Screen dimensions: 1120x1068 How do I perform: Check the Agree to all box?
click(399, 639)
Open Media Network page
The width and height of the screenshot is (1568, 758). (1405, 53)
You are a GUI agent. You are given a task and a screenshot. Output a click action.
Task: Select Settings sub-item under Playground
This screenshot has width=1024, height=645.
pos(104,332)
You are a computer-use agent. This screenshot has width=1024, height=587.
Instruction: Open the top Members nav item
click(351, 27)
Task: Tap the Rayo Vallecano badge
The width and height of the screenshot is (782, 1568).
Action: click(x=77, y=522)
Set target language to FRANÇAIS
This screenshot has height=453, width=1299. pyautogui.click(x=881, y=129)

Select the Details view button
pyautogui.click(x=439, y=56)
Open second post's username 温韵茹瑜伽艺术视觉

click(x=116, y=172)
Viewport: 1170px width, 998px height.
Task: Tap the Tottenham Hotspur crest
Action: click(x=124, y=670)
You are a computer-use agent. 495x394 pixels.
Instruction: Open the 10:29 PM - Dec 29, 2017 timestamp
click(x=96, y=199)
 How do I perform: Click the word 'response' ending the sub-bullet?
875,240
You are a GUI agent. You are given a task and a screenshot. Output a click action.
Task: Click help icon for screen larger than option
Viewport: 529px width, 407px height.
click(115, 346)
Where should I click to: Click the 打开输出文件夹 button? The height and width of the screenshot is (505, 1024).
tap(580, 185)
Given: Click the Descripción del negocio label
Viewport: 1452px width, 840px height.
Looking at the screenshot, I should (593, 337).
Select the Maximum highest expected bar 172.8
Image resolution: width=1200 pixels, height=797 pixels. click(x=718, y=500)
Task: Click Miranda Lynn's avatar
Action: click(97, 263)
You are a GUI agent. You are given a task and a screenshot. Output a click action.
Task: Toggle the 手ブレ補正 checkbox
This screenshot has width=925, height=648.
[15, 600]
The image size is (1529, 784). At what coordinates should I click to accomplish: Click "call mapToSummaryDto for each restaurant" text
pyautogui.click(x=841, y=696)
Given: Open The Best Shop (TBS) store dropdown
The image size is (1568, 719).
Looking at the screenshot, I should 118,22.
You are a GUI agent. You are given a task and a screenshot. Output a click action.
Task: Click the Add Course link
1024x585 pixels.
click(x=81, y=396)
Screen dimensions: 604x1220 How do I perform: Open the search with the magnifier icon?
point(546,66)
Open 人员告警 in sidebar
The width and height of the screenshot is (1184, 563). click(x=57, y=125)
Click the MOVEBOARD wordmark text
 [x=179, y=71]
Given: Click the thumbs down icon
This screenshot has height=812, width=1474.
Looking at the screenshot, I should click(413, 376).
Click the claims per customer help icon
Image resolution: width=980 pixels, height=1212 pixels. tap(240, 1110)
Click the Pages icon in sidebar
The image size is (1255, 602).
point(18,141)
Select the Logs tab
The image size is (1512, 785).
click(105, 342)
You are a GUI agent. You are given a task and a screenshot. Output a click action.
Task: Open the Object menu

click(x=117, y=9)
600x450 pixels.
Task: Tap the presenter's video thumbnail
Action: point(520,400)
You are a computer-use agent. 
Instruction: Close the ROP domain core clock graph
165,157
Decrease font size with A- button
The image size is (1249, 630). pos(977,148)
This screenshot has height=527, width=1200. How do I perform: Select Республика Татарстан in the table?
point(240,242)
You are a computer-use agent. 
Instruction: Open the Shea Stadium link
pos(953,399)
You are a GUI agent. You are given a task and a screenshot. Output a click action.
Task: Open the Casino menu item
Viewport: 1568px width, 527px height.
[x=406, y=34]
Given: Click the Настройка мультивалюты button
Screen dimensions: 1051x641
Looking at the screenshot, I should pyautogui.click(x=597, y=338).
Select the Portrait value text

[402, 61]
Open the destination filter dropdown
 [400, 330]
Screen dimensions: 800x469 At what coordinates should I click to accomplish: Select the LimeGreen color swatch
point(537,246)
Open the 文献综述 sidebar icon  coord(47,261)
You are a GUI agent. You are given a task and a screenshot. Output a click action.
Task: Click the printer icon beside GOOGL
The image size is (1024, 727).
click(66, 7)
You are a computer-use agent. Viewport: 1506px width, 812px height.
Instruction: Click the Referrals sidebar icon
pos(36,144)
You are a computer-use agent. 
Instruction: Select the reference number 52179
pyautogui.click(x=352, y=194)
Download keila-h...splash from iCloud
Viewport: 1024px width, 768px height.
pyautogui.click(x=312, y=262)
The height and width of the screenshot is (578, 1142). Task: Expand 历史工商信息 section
□ □ □ □ □ □ □
* **Exercise requirements**: The line with "Instruction: Select the" through the last line of the data: write these out exactly, and no others.

* **Solution to the problem**:
Instruction: Select the reference number 52179
pyautogui.click(x=352, y=194)
Download keila-h...splash from iCloud
Viewport: 1024px width, 768px height.
pyautogui.click(x=312, y=262)
The height and width of the screenshot is (578, 1142). Task: Expand 历史工商信息 section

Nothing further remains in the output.